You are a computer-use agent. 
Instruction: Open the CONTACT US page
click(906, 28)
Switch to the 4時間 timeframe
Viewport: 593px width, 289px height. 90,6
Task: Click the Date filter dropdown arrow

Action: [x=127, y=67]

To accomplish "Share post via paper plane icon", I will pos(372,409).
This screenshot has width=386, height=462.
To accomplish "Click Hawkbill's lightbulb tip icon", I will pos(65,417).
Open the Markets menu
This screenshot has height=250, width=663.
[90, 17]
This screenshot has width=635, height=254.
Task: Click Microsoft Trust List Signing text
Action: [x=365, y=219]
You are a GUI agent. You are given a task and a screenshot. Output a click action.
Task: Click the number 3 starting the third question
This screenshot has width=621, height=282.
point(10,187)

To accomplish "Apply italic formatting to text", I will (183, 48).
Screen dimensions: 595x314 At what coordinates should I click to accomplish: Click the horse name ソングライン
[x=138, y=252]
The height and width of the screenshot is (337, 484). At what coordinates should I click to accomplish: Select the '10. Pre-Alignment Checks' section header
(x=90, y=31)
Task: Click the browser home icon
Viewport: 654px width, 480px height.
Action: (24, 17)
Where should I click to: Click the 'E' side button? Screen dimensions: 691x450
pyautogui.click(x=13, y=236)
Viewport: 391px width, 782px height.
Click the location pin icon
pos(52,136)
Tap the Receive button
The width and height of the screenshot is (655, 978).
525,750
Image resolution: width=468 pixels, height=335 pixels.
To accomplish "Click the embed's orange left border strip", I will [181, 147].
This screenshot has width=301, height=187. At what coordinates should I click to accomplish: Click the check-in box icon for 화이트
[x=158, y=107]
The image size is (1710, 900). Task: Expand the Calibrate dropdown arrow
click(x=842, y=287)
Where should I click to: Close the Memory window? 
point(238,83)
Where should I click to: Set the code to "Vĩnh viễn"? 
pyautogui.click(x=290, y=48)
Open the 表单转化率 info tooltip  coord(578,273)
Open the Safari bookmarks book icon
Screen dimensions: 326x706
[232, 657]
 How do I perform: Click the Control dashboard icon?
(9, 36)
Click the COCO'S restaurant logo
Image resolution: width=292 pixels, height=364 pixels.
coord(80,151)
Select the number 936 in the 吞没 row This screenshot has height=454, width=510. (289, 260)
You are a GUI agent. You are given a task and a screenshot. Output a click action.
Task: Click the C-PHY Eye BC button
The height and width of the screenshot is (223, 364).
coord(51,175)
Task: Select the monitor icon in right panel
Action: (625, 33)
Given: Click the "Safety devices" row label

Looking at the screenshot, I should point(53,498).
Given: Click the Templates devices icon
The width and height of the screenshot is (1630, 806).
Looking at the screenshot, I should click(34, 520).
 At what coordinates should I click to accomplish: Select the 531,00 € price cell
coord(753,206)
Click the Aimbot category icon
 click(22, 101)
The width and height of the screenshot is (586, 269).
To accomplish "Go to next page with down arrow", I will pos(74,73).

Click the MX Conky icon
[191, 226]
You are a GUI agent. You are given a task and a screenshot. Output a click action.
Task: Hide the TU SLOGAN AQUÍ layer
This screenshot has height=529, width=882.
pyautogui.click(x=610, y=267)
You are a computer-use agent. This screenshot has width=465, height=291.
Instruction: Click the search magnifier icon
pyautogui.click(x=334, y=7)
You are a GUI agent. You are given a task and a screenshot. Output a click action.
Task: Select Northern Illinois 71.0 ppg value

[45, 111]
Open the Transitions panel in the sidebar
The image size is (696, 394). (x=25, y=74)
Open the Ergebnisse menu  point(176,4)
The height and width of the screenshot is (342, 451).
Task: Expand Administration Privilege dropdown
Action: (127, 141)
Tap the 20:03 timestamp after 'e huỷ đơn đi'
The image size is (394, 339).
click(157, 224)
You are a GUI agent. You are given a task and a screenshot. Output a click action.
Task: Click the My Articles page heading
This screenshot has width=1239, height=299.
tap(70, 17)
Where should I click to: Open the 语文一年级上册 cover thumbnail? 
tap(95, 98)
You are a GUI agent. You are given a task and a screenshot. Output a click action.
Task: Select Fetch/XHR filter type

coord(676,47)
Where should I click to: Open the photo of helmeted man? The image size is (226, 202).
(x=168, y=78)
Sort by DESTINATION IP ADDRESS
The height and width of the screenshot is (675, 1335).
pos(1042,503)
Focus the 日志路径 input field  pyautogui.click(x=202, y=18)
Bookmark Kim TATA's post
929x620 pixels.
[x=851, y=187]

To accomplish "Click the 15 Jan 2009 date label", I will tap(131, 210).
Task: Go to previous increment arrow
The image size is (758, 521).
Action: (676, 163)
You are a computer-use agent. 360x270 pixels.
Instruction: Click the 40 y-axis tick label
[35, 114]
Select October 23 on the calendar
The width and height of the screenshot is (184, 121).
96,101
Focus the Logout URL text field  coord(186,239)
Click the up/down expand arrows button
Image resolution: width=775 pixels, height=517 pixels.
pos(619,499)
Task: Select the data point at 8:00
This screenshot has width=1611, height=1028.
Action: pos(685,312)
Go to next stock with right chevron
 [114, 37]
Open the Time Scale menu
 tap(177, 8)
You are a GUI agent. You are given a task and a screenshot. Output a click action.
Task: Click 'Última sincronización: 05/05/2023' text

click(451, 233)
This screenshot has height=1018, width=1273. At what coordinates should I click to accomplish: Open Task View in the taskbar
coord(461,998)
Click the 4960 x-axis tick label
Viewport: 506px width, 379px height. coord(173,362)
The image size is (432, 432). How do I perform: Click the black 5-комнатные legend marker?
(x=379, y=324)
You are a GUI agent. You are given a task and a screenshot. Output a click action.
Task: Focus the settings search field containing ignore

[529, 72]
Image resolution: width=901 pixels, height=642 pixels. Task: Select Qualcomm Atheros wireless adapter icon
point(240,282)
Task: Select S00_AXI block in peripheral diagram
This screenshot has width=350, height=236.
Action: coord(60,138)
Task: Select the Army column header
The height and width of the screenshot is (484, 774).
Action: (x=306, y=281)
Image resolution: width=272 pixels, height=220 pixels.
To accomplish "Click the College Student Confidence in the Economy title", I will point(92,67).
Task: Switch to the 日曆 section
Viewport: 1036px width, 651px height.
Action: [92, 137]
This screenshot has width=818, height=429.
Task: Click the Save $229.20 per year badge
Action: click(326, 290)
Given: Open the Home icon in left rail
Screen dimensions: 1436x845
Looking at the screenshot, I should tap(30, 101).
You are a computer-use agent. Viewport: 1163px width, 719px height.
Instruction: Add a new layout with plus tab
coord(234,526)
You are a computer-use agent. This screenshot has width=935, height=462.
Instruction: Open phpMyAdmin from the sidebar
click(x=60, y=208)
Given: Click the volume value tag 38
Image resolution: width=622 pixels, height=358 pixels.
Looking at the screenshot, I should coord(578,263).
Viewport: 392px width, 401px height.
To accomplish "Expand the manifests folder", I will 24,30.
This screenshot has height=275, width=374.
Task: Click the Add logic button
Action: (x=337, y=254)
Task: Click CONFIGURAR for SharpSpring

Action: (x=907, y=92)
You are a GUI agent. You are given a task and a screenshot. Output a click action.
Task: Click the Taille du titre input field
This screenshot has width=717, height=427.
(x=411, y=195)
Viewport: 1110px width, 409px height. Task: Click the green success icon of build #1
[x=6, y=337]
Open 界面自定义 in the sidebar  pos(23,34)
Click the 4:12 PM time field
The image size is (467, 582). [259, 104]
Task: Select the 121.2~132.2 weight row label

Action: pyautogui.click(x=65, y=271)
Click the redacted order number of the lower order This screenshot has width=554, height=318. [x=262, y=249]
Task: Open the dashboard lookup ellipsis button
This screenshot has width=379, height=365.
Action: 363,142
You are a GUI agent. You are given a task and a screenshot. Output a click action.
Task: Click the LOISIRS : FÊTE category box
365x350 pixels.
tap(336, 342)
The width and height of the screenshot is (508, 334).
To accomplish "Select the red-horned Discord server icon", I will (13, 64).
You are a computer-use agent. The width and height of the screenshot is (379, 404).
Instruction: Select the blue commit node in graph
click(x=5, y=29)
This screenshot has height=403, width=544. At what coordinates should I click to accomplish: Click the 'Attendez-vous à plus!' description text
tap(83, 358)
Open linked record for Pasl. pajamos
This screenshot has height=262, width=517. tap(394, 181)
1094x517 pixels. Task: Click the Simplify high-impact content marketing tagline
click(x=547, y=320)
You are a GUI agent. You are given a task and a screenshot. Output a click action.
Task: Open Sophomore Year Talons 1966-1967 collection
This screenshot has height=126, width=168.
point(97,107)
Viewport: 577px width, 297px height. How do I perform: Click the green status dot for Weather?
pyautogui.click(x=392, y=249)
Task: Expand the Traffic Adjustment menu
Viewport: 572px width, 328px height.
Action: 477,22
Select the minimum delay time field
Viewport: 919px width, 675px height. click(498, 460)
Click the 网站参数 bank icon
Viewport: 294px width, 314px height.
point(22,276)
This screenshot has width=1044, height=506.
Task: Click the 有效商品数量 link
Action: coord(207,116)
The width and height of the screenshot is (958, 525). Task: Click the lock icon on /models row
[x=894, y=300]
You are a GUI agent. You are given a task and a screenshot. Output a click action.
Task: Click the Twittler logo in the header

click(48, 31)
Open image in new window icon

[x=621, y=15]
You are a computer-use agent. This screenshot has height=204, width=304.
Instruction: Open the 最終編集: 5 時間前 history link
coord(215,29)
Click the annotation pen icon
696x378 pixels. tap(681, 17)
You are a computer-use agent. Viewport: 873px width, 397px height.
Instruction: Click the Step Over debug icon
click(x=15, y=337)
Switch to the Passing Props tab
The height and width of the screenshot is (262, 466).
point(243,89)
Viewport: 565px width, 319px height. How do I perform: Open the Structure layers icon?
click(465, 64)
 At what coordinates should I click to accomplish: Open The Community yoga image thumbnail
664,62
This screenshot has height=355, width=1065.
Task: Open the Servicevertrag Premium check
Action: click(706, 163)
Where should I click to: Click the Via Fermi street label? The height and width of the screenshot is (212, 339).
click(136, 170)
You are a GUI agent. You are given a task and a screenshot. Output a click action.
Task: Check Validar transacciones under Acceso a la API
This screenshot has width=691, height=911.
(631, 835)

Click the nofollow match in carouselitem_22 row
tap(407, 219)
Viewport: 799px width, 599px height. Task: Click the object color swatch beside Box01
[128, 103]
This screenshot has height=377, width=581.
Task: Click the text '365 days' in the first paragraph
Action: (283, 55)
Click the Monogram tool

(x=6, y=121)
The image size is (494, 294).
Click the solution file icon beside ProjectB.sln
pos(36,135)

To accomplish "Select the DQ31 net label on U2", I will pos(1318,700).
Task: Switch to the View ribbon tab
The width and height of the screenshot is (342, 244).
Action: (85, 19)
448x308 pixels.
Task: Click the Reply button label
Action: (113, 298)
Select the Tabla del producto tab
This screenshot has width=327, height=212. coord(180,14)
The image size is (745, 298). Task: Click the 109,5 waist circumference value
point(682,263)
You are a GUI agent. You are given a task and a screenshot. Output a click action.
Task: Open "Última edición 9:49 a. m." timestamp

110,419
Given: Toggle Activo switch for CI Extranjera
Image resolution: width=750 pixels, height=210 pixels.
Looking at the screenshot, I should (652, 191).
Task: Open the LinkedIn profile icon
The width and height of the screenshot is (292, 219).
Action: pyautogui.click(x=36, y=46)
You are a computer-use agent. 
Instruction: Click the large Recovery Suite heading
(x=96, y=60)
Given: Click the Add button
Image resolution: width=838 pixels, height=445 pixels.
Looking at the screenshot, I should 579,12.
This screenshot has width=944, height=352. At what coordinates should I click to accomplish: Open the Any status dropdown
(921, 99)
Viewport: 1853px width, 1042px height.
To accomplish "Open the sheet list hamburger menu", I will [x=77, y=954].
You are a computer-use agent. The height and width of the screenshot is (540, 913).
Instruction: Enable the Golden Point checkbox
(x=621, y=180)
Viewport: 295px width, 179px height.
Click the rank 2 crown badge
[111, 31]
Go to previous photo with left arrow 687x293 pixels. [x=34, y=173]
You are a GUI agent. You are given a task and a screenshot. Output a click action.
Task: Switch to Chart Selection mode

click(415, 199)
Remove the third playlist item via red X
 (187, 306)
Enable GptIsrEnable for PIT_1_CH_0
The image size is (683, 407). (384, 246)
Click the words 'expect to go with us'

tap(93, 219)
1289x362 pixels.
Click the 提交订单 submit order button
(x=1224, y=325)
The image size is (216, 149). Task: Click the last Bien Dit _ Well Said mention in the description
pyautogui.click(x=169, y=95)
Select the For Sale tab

:::::

PROBLEM TO SOLVE: Within the records above, how many lines include the word "left"? Only the number is wanted.

SOLVED EXERCISE: 3